Moore released statistics Monday she says “demonstrate(s) her administration’s approach to felony cases,” per the release. The overall goal is to focus on violent crime while reducing the impact of low-level drug and theft cases because her “prosecutors were frustrated with the practice” of disposing of such cases even calling them “meaningless felony conviction(s),” per the release.
She believes time would be better spent on preparing and trying violent offenders. In response, Moore created a specialty docket which targets treatment options rather than incarceration. The program completed one year of operations on May 31, 2019. Over 1,000 cases were diverted from district court dockets to the specialty court docket.
In its first year, Travis County has seen a 94% reduction in felony convictions for these low-level offenses and “saved public resources,” per the release. The time it takes to resolve a case has declined from an average of 191 days to an average of 52 days after Moore’s administration implemented the new docket.

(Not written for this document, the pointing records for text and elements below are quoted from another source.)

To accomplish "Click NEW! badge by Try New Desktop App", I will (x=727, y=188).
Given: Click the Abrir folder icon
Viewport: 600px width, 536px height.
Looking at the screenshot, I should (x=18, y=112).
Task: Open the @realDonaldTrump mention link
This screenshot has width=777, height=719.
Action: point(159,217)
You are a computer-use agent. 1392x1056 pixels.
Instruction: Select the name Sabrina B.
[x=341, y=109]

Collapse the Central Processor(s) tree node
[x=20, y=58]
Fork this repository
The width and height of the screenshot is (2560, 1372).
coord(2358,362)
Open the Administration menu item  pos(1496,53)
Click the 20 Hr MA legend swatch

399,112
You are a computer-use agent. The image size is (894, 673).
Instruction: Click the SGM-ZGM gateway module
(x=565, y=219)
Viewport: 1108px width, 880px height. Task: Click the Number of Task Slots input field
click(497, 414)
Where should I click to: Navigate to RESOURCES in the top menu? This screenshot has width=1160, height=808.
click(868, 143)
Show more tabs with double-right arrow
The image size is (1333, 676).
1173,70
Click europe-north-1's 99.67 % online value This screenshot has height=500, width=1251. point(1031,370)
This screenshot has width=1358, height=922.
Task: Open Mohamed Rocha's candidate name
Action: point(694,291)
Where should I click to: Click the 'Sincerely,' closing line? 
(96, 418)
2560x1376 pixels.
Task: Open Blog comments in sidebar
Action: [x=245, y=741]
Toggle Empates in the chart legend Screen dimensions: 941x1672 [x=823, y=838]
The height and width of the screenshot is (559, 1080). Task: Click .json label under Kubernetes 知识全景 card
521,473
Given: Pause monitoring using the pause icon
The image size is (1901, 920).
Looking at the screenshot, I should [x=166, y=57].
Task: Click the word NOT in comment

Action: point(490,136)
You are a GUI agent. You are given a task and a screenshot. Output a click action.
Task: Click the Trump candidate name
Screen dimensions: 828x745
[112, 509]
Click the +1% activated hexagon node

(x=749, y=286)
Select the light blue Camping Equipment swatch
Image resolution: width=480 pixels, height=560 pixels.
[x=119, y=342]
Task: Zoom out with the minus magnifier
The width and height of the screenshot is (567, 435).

Since Moore took office at the beginning of 2017, Travis County juries returned fifteen life sentences on violent crimes such as capital murder, sexual assault, and aggravated robbery, etc.
Moore’s administration has seen over 4,750 pleas or findings of guilt in the most serious of violent offense cases.
Here’s a list of offenses considered to be violent for purposes of the numbers Moore’s office provided:
- Aggravated assault
- Aggravated kidnapping
- Aggravated robbery
- Aggravated sexual assault
- Aggravated sexual assault of a child
- Assault of a family or household member with a previous conviction, if at trial
- Assault – strangulation
- Assault of a public servant
- Capital murder
- Continuous sex abuse of a child: victim under fourteen
- Continuous violence against the family
- Indecency with a child with sexual contact
- Injury of a child, the elderly, or disabled with intent of severe bodily or mental injury
- Intoxication assault with vehicle involving severe bodily injury
- Kidnapping
- Manslaughter
- Murder
- Robbery
- Sexual assault
- Sexual assault of a child
- Sexual performance with a child
- Trafficking of persons
- Trafficking of a child
- Unlawful restraint exposing them to severe bodily injury
Her office approximates 160 jury trials involved violent offenses during her administration.